Applies to: $add, $remove, and $filter.

This algorithm determines whether an entry in the target resource array "matches" an entry in the input resource array. An entry is considered to "match" if:

  • each supplied element in the input entry is present in the target entry AND
  • each supplied element has a value in the target entry that is:
    • identical to the value in the input entry OR
    • more specific than the value in the input entry
      • a date is "more specific" if it covers a narrower timespan, e.g. an input value of "2022-07" would match a target value of "2022-07-01"
      • a reference is "more specific" if it points to a historical version, e.g. an input value of "Patient/123" would match a target value of "Patient/123/_history/456"

Entry in input resource:

{
  "item": {"reference": "Patient/123"}
}

Entry in target resource:

{
  "date": "2022-07-01",
  "item": {"reference": "Patient/123/_history/2"}
}

Result: this is a match, because the target entry contains a matching element for the input entry’s elements (item and item.reference). The presence of an additional date element in the target resource does not affect the result.

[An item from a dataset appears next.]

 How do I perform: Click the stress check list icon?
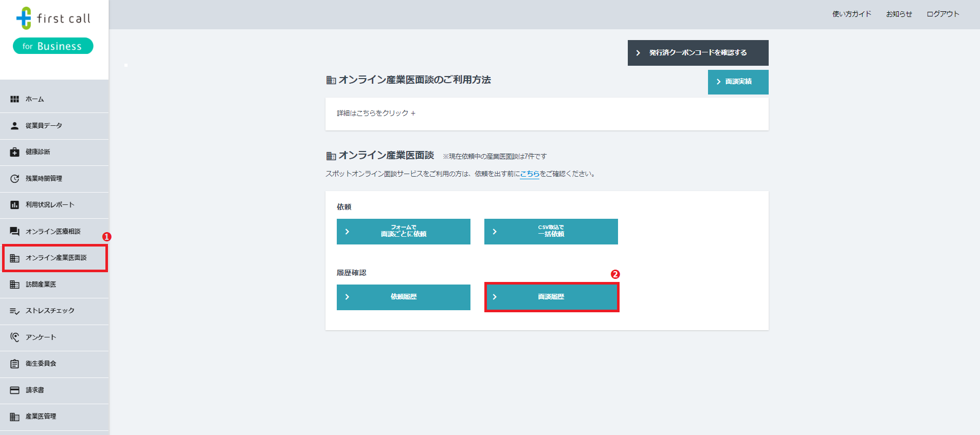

Now consider the same inputs from Example (1), but swap their roles (input / target) as follows.

Entry in input resource:

{
  "date": "2022-07-01",
  "item": {"reference": "Patient/123/_history/2"}
}

Entry in target resource:

{
  "item": {"reference": "Patient/123"}
}

Result: this is not a match, because the target entry contains no match for the input entry’s date element, and also no match for the input entry’s version-specific item.reference element. This example shows that the comparision operation is not symmetric; inputs match more-specific targets, not less-specific targets.